## Task to complete:
Your answer should consist of the lines holding "computer", copied from the material below.

## Input data:
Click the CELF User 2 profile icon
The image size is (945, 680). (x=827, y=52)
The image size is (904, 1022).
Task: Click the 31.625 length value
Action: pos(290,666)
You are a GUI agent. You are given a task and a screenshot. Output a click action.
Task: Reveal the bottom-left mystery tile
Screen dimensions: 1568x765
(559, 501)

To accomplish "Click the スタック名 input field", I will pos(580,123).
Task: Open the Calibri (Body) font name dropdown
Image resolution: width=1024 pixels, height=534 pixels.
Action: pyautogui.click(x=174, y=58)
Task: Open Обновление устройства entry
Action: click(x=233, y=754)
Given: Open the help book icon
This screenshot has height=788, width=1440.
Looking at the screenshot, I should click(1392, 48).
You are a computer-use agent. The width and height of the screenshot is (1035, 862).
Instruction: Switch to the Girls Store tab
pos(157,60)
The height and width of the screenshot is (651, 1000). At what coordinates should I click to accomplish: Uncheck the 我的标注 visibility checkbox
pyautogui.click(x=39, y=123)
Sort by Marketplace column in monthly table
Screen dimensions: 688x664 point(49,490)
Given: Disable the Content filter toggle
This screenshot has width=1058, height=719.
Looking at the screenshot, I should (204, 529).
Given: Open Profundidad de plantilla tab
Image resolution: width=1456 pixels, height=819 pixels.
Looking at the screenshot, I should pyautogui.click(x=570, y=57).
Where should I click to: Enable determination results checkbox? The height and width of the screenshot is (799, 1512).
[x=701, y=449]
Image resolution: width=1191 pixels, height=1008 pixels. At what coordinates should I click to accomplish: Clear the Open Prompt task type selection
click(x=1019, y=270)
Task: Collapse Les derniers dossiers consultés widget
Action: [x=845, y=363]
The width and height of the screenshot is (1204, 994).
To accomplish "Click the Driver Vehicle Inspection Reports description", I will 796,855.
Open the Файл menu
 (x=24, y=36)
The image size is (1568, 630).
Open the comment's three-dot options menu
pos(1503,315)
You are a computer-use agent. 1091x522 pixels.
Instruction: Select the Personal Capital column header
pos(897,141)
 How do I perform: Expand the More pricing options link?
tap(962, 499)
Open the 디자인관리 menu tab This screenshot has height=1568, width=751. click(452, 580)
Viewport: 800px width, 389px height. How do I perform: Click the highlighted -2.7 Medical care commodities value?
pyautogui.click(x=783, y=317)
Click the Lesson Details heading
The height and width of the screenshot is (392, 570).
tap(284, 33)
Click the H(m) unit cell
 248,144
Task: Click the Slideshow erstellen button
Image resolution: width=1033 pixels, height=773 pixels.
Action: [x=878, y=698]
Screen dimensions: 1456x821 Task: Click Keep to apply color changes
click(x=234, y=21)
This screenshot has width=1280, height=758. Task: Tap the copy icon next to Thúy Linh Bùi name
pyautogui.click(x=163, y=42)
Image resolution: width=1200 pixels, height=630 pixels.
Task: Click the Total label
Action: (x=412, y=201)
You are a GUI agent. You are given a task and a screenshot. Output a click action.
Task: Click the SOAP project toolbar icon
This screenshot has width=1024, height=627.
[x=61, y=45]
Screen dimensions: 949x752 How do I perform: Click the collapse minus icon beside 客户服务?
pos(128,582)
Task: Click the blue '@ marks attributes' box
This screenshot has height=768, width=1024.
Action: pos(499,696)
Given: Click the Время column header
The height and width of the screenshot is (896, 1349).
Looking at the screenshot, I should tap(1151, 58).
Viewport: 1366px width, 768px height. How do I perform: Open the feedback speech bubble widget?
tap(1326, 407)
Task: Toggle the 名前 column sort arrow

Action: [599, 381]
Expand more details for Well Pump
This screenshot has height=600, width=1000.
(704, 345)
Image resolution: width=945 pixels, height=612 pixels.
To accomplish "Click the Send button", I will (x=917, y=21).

## Your response:
You are a computer-use agent. The width and height of the screenshot is (1035, 862).
You are a computer-use agent. 1091x522 pixels.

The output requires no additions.